Further Optimization
In our parallel implementation, each thread is mapped to a single priority queue. However, we wished to further lower contention and increase flexibility. We made further optimizations by increasing the number of priority queues through an integer "multiplier". Therefore, we would create multiplier number of priority queues for each thread, rather than 1 per.

Results

Runtime

Figure 1: To produce this graph, we ran 3 files, each with a 4x4 board input. We compared our sequential baseline with our parallel version, varying the number of threads used. We ran this code on the GHC machines, which has 8 hyperthreaded cores.

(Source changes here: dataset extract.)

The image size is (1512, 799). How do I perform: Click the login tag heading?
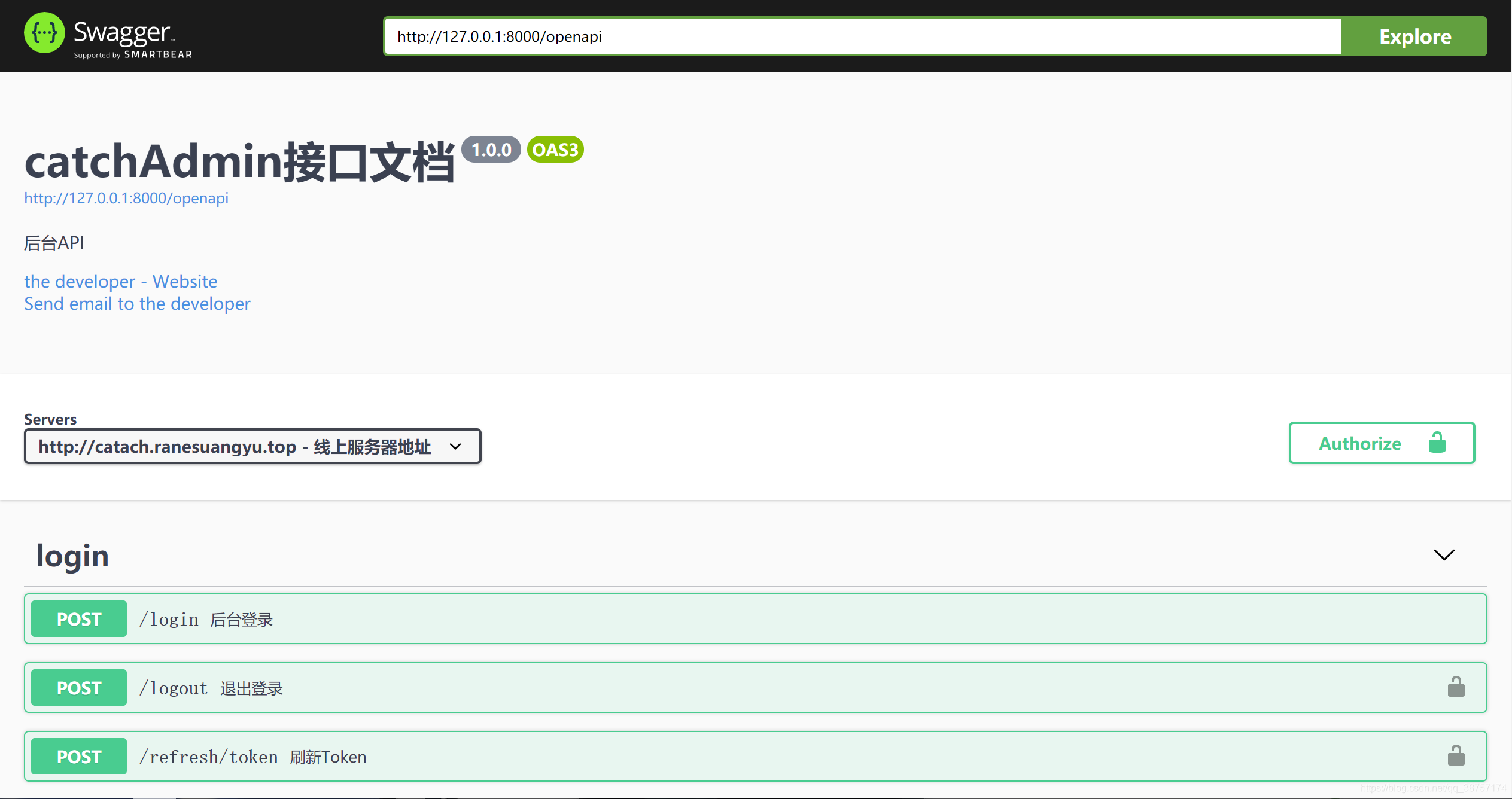[72, 556]
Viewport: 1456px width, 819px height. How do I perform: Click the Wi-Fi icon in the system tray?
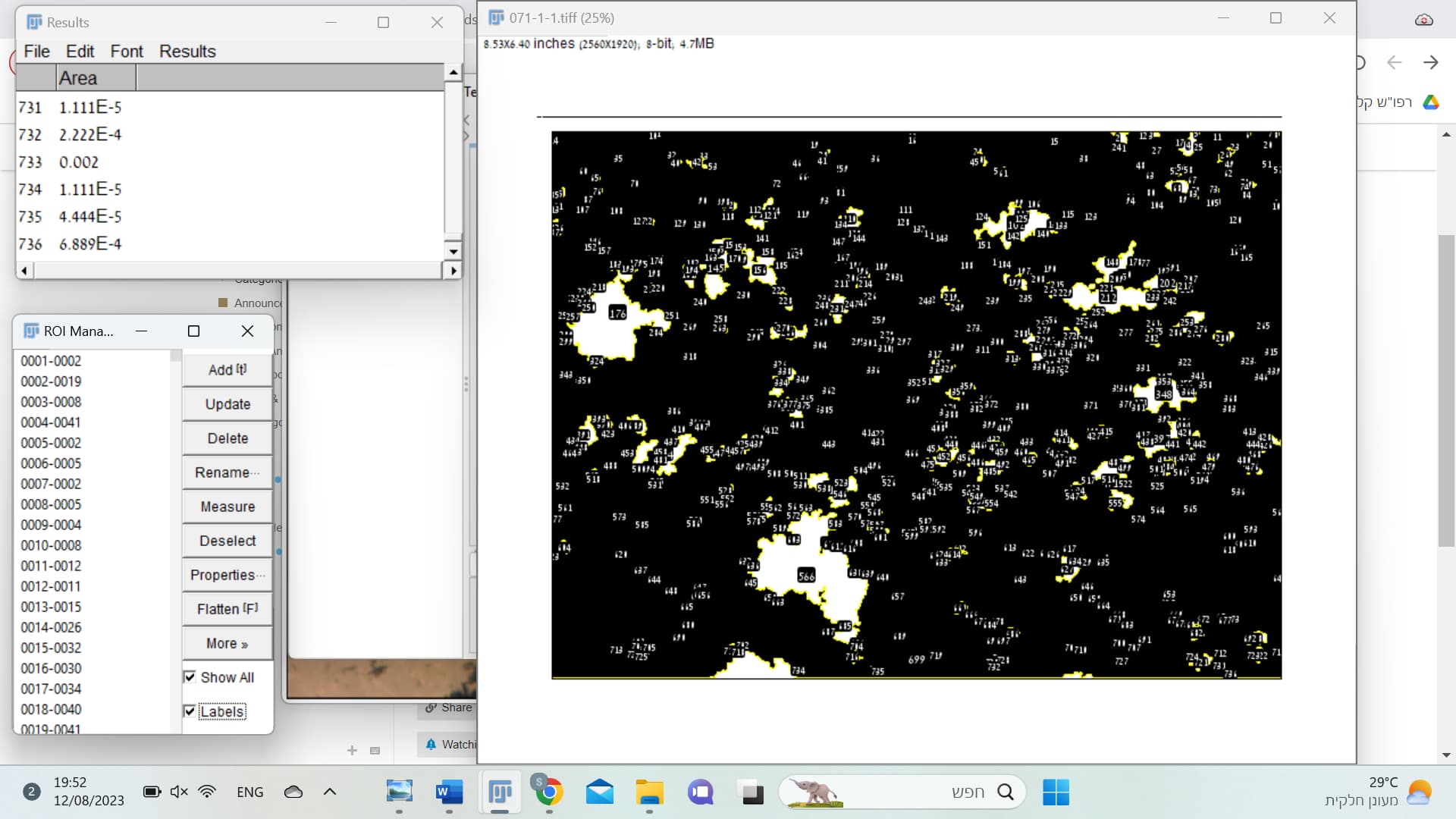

The initial increase in execution time (between sequential and 2-threaded versions) could be due to large overhead in spawning threads. As thread count increases, execution time significantly decreases.

Speedup

Figure 2: This displays the same data as Figure 1. On the y-axis, we plot speed-up, rather than execution time. The 16-threaded version sees 2x speed-up compared to the sequential version.

Runtime Optimized

Figure 3: This graph runs the same files as before. All factors are constant, except we utilize 128 priority queues per thread, rather than 1 per. We chose 128 after meticulous testing. Too few priority queues results in contention, whereas too many priority queues is wasteful of memory. Compared to Figure 1, there is a sharper decrease in execution time, with the 16-threaded version taking significantly less time.

Speedup Optimized

Figure 4: This displays the same data as Figure 3, plotting speed-up rather than execution time. Recall that with 1 priority queue per thread, we achieved a 2x speedup. With the increase in priority queues, we achieve a 5-6x speedup. This optimization was very successful.

Challenges
When developing our implementation, we discovered the C++ library does not support an "update" function for priority queues. Therefore, in order to modify the key value of an element in the queue, we must delete the element and insert again with the updated key value. To circumvent this issue, we created our own implementation of a priority queue, supporting the insert operation. We also implemented a thread-safe data structure, consisting of a vector of coarse-grained priority queues.

It was difficult to create an efficient, load-balanced hash function. Initially, our parallel version did not see great speed-up. We discovered this was a result of a poor hash function, resulting in load imbalance and low speed-up.

References
The algorithm for parallelization and ensuring optimality was created by ourselves.

Distribution of Work
Equal work was done by each group member.